■ **TASK**
Down to the last line, reproduce the data below exactly.

■ **MATERIAL PROVIDED**
--------------------------------------------------

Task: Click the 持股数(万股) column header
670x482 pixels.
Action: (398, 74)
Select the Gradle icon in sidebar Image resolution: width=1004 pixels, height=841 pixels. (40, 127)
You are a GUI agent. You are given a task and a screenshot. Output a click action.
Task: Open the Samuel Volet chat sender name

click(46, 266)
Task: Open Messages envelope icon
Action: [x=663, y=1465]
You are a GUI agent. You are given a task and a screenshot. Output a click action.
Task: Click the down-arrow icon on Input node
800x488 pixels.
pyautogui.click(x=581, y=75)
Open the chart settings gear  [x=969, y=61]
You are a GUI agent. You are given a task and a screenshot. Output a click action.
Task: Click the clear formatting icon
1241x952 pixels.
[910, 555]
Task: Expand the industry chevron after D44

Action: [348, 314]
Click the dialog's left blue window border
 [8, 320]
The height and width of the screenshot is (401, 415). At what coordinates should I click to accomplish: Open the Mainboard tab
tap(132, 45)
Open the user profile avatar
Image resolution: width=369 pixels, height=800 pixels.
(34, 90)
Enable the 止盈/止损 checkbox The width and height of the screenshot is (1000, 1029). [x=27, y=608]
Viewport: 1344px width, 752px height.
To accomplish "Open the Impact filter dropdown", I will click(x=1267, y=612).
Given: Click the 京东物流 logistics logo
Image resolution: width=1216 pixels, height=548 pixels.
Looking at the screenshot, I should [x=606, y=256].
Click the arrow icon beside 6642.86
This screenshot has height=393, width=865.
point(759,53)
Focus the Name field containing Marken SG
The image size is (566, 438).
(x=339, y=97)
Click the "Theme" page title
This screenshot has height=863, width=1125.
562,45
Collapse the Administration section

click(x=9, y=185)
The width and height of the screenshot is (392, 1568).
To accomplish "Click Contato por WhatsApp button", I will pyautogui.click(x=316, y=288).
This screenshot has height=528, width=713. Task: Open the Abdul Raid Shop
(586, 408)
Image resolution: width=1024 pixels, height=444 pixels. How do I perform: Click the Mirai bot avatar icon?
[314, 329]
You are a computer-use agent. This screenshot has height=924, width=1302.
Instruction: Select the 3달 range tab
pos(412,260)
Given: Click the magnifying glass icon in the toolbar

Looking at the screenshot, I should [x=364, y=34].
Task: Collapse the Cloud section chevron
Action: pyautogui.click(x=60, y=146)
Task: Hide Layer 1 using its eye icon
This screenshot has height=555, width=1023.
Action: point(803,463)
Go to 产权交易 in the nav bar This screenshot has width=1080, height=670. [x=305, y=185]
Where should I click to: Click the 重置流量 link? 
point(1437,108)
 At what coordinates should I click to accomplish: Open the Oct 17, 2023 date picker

--------------------------------------------------

■ **RESPONSE AREA**
Task: Click the 持股数(万股) column header
670x482 pixels.
Action: (398, 74)
Select the Gradle icon in sidebar Image resolution: width=1004 pixels, height=841 pixels. (40, 127)
You are a GUI agent. You are given a task and a screenshot. Output a click action.
Task: Open the Samuel Volet chat sender name

click(46, 266)
Task: Open Messages envelope icon
Action: [x=663, y=1465]
You are a GUI agent. You are given a task and a screenshot. Output a click action.
Task: Click the down-arrow icon on Input node
800x488 pixels.
pyautogui.click(x=581, y=75)
Open the chart settings gear  [x=969, y=61]
You are a GUI agent. You are given a task and a screenshot. Output a click action.
Task: Click the clear formatting icon
1241x952 pixels.
[910, 555]
Task: Expand the industry chevron after D44

Action: [348, 314]
Click the dialog's left blue window border
 [8, 320]
The height and width of the screenshot is (401, 415). At what coordinates should I click to accomplish: Open the Mainboard tab
tap(132, 45)
Open the user profile avatar
Image resolution: width=369 pixels, height=800 pixels.
(34, 90)
Enable the 止盈/止损 checkbox The width and height of the screenshot is (1000, 1029). [x=27, y=608]
Viewport: 1344px width, 752px height.
To accomplish "Open the Impact filter dropdown", I will click(x=1267, y=612).
Given: Click the 京东物流 logistics logo
Image resolution: width=1216 pixels, height=548 pixels.
Looking at the screenshot, I should [x=606, y=256].
Click the arrow icon beside 6642.86
This screenshot has height=393, width=865.
point(759,53)
Focus the Name field containing Marken SG
The image size is (566, 438).
(x=339, y=97)
Click the "Theme" page title
This screenshot has height=863, width=1125.
562,45
Collapse the Administration section

click(x=9, y=185)
The width and height of the screenshot is (392, 1568).
To accomplish "Click Contato por WhatsApp button", I will pyautogui.click(x=316, y=288).
This screenshot has height=528, width=713. Task: Open the Abdul Raid Shop
(586, 408)
Image resolution: width=1024 pixels, height=444 pixels. How do I perform: Click the Mirai bot avatar icon?
[314, 329]
You are a computer-use agent. This screenshot has height=924, width=1302.
Instruction: Select the 3달 range tab
pos(412,260)
Given: Click the magnifying glass icon in the toolbar

Looking at the screenshot, I should [x=364, y=34].
Task: Collapse the Cloud section chevron
Action: pyautogui.click(x=60, y=146)
Task: Hide Layer 1 using its eye icon
This screenshot has height=555, width=1023.
Action: point(803,463)
Go to 产权交易 in the nav bar This screenshot has width=1080, height=670. [x=305, y=185]
Where should I click to: Click the 重置流量 link? 
point(1437,108)
 At what coordinates should I click to accomplish: Open the Oct 17, 2023 date picker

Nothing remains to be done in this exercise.